I didn’t need a bunch of females telling me how to be a woman, nor did I need to join a group of man haters and burn my bras to feel free. I didn’t need to have sex with everyone to feel empowered, and I sure as hell was not going to let anyone bully me into being a pathetic follower. I was, and always have been, always will be, a strong, independent minded, fully functional, intelligent, lady. Meaning, I have manners, morals, and a mental altitude geared toward compassion, motherhood, and being a wife and partner to my husband.

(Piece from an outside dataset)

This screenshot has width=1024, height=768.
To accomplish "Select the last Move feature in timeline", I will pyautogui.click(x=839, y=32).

However, the hater feminists screamed louder, and the younger set fell for their lies and consummate bullying tactics, and we are now in our third generation of feminist females. I don’t have a clue what women find attractive about that title. More than a few have followed the Gloria group, declaring they deserved to have it all. A partner, kids, and a career that made them feel powerful. That the glass ceiling had to fall, and they would be the generation of women to do it. Yawn… whatever.

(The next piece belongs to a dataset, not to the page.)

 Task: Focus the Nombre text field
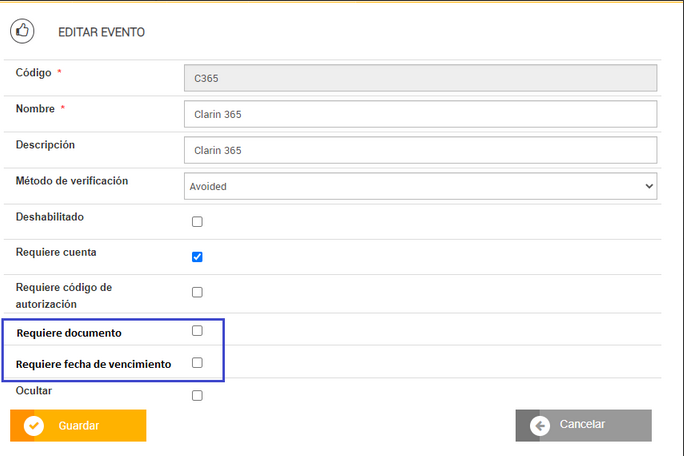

What happened is there are generations of kids who were raised in day care instead of their mothers. The women spent their lives torn between career and kids. And if there was time, a moment or two a week with their partner, who still had to work to fulfill the American dream of a home, a car, and two vacations a year. One with and one without the kids. Many longed to stay home, but were pressured by the mantra of the haters to do all and be all – and to be treated just like a man in all ways. Except in a special way. – Politically correct, you know, like they were delicate flowers deep inside.

So, look what we have forty years later. Feminism has turned into Victimism. Women no longer ROAR, they whimper. They no longer burn bras, they think they need to either prance about in a vagina costume, or cover up to support Sharia law. The haters are angry because their plan didn’t work, so they hate men even more, although it is more likely they drove more women away every generation with their vitriol spewing violence. They demand equality, and once they got it, they hated it. Because they weren’t special any longer, but just another cog in the wheel of the working wonks of the world, and that isn’t faaaair…. Be careful what you ask for, it just might bite your right on your ego.

Now, victimism has managed to emasculate every traditional male role, and it has made something as normal as appreciating the beauty of a female body illegal. Feminist flaunted their bodies and told women that it was something they should take pride in showing off. So, women dressed like they were walking sex on display, and now they are whimpering victimists because some guy, or another female, looked at them. Just looked. Well, if you look like a street walker, expect people to see a street walker.

Once, women were treated with respect by benefit of being a female. No longer. We are no longer valued by men as a loving companion, mother, or lover. We are treated just like any other guy, and with less respect than ever. Feminist saw the light in the 1990’s, and decided the way to force their issues was to become victims of Every. Single. Thing. Victimism is the new feminism of the twenty first century. They want fair, but not equal. Fair is not an option in most real life situations. Equal makes them feel demeaned – go figure – and that makes them victimized via being a feminist. Yes, I know, vastly vexing and illogical.

The roaring women of the 1970’s have fallen on hard times. There is no pride in sisterhood, it is every woman out for herself, and the wimpy males that hover in the background are the whipping boys of the future generation of women. Every feminist screamed defiance. Every victimist screams they are demeaned. Listen carefully the next time the likes of Ashley Judd gets in front of a bunch of other females. Hatred, anti male, anti family, anti women who disagree with the agenda, angry, bitter, vitriol spewing victimism all over those who just want to be normal, every day, honest to heaven, women, moms, wives, partners, and most of all happy.

I am not a victim, and I am sure as hell not a feminist. I am a woman, I don’t need to roar, a smile and a chat works wonders to solve issues. Oh, and I quite like men as friends, much more than shrewish victimist females.